● SUPPLIED INFORMATION
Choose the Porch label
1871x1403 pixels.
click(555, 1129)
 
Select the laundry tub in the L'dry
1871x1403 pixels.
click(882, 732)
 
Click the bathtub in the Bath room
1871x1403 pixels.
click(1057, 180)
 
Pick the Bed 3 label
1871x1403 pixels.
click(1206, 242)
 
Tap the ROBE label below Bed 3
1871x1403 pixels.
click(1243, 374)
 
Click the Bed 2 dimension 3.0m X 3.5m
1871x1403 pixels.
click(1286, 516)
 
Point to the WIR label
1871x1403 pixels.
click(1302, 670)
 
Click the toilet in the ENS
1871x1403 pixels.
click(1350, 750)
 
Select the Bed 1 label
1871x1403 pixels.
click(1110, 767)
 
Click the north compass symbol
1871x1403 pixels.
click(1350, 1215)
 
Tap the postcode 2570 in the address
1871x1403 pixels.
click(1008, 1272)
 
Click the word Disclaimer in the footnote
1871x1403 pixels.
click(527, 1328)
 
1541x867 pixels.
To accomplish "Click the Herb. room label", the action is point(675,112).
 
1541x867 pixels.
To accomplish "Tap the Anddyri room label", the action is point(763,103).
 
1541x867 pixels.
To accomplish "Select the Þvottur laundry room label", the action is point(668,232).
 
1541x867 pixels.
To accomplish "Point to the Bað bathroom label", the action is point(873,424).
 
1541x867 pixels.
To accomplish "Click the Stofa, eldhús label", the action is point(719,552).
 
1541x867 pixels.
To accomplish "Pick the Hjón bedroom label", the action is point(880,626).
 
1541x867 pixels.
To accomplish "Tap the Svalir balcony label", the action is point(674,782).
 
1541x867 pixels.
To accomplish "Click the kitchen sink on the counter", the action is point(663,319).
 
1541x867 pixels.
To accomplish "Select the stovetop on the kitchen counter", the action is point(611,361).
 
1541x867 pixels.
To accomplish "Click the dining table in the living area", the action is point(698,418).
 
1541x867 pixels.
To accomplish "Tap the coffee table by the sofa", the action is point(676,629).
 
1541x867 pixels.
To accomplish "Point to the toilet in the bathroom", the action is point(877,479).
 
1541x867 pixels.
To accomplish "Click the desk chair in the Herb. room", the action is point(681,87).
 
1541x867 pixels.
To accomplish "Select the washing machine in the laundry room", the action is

● TASK GOAL
Extract each line of the rows above that contains the string "label". Treat case as significant.

● EXPECTED OUTPUT
Choose the Porch label
Pick the Bed 3 label
Tap the ROBE label below Bed 3
Point to the WIR label
Select the Bed 1 label
To accomplish "Click the Herb. room label", the action is point(675,112).
To accomplish "Tap the Anddyri room label", the action is point(763,103).
To accomplish "Select the Þvottur laundry room label", the action is point(668,232).
To accomplish "Point to the Bað bathroom label", the action is point(873,424).
To accomplish "Click the Stofa, eldhús label", the action is point(719,552).
To accomplish "Pick the Hjón bedroom label", the action is point(880,626).
To accomplish "Tap the Svalir balcony label", the action is point(674,782).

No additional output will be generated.